— Ганси, — произнес он.
Последовала продолжительная пауза. Ганси медленно провел пальцем по нечистому хромовому покрытию бампера «Камаро». Ему все еще было странно слышать в записи свой собственный голос и при этом не помнить, чтобы он произносил эти слова.
Потом словно откуда-то очень издалека прозвучал женский голос: «И все?»
Ронан, вскинувшись, стрельнул глазами на Ганси.
Ганси предостерегающе поднял палец: подожди. Из диктофона донеслись негромкие голоса; слов разобрать было нельзя, понятно было только, что кто-то задавал вопросы, а кто-то отвечал. А потом из аппарата вновь послышался бестелесный голос: «И все?». «Да, это все».
Ронан оглянулся на стоявшего возле машины Ганси и скорчил рожу, которую тот называл «курящим Ронаном»: медленно втянул воздух трепещущими ноздрями, а потом так же медленно выдохнул через приоткрытые губы.
Вообще-то Ронан не курил. Предпочитал иной порок, от которого остается похмелье. Он выключил диктофон и сказал:
— Чувак, ты льешь бензин на портки.
— А спросить, что происходило, когда я это записывал, ты не хочешь?
Ронан не стал спрашивать. Он просто смотрел на Ганси, что и обозначало непроизнесенный вопрос.
— Ничего не происходило. Я сидел, пялился на стоянку, где не было ничего, кроме попадавших жуков, — наверное, помрут все после такой-то ночи — а кроме них — ничегошеньки.
Ганси далеко не был уверен, что заметил бы что-нибудь на стоянке, даже если бы оказался в нужном месте. Охотники за сверхъестественными явлениями, с которыми ему доводилось общаться, считали, что линии, соединяющие места силы, могут иногда передавать голоса на всем своем протяжении, так что звуки можно услышать за несколько сот миль и несколько десятков лет от места и мгновения, когда они раздались. Нечто вроде свободного поиска в радиоэфире, непредсказуемая передача, приемником которой может оказаться что угодно, оказавшееся на силовой линии: такой вот диктофон, стереосистема, пара человеческих ушей, наделенных особо острым слухом. Ганси, не имея такого достоинства, брал с собою диктофон; частенько шумы удавалось расслышать только при воспроизведении записи. Но странным было не наличие в записи других голосов, а его собственный голос — у Ганси не было ни малейшего сомнения в том, что он-то ни в коем случае не призрак.

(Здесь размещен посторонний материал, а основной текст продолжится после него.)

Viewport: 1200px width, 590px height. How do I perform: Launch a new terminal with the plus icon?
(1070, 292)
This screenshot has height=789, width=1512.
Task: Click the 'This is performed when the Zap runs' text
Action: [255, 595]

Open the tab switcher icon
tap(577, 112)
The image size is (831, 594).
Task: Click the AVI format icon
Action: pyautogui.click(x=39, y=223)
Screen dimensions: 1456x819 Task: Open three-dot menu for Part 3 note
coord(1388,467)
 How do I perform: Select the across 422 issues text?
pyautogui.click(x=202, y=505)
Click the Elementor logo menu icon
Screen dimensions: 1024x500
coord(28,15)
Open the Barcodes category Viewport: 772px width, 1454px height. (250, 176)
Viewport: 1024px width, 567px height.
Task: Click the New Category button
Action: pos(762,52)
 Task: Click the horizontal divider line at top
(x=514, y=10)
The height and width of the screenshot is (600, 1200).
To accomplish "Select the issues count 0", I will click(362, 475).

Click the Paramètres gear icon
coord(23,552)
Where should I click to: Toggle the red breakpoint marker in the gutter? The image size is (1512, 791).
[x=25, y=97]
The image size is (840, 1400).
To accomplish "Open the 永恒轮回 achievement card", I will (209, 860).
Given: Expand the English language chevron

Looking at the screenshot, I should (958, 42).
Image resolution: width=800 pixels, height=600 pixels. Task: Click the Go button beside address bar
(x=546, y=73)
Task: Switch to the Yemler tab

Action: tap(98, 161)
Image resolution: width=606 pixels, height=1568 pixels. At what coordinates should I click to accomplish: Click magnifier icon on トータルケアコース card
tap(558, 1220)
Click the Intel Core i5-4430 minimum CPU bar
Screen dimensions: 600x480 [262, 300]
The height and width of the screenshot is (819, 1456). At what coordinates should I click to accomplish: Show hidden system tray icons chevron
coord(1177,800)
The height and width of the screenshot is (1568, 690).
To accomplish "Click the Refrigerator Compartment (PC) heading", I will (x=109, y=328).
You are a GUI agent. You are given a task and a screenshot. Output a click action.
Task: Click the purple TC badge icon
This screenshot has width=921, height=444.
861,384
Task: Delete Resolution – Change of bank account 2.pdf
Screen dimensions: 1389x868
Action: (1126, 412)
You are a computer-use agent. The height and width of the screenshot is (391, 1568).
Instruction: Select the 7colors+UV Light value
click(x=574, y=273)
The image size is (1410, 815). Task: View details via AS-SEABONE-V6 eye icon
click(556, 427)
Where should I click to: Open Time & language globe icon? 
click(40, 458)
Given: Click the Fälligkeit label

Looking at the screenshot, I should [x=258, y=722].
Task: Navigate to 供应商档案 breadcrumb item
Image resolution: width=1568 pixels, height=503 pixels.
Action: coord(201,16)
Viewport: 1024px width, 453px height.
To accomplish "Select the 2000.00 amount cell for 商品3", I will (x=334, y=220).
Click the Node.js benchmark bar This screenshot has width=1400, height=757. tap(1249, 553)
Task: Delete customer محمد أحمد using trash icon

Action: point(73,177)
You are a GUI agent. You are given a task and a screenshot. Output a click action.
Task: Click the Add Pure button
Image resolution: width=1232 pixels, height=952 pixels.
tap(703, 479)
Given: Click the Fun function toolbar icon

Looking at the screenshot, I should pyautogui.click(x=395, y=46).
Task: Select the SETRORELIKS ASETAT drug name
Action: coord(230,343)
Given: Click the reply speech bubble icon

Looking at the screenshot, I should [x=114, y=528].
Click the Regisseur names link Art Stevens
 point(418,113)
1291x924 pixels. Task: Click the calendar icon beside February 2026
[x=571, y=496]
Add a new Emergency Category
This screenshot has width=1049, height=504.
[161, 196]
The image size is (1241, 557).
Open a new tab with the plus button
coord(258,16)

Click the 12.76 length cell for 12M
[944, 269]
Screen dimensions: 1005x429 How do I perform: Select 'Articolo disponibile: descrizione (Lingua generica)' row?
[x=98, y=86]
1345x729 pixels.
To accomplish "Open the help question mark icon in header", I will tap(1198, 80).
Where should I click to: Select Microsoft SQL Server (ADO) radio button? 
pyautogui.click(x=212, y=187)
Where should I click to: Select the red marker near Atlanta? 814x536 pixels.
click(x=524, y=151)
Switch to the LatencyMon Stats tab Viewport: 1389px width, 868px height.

— Ронан, я ничего не говорил. За всю ночь не произнес ни слова. Так каким же образом мой голос попал в диктофон?
— Как ты вообще узнал, что он там есть?
— Я слушал запись на обратной дороге. Тишина, тишина, тишина и вдруг мой голос. И Свин сразу издох.
— Совпадение? — произнес Ронан. — Думаю, что нет.
Это должно было означать иронию. Ганси так часто заявлял, что не верит в совпадения, что теперь ему даже не требовалось говорить об этом.
— Так что ты думаешь? — спросил Ганси.
— Святой Грааль найден, — тут же отозвался Ронан, однако в этой реплике не было ничего, кроме сарказма.
Суть же заключалась вот в чем: вот уже четыре года Ганси по крупицам собирал интересующие его сведения, и чуть слышный голос был для него наилучшим подтверждением успеха. Восемнадцать месяцев, проведенных в Генриетте, он потратил на то, чтобы по этим крупинкам составить схему силовой линии — идеально прямой трассы сверхъестественной энергии, соединяющей места силы, — и неуловимой усыпальницы, которая, как он надеялся, должна была находиться где-то на этой прямой. В поисках этой невидимой энергетической линии имелся, правда, профессиональный риск. Все это было… ну, скажем, невидимо.
И, возможно, не более чем гипотеза, но Ганси отказывался принимать такую возможность. За 17 лет жизни он отыскал не одну дюжину вещей, которые, по мнению большинства, невозможно отыскать, и был всецело намерен добавить силовую линию, усыпальницу и ее царственного обитателя к списку своих достижений.
Смотритель музея в Нью-Мексико как-то сказал Ганси: «Сынок, у тебя имеется необъяснимая способность натыкаться на странности». Восхищенный этой же способностью историк из Рима добавил: «Ты догадываешься переворачивать камни, под которые больше никому не приходит в голову заглянуть». А британский профессор, глубокий старик, сказал: «Для тебя, мальчик, мир охотно выворачивает карманы». Хитрость, как выяснил Ганси, состояла в том, чтобы верить в существование необъяснимого; нужно было понимать, что находки составляют часть чего-то большего. Некоторые тайны даются в руки только тем, кто сможет доказать, что достоин их.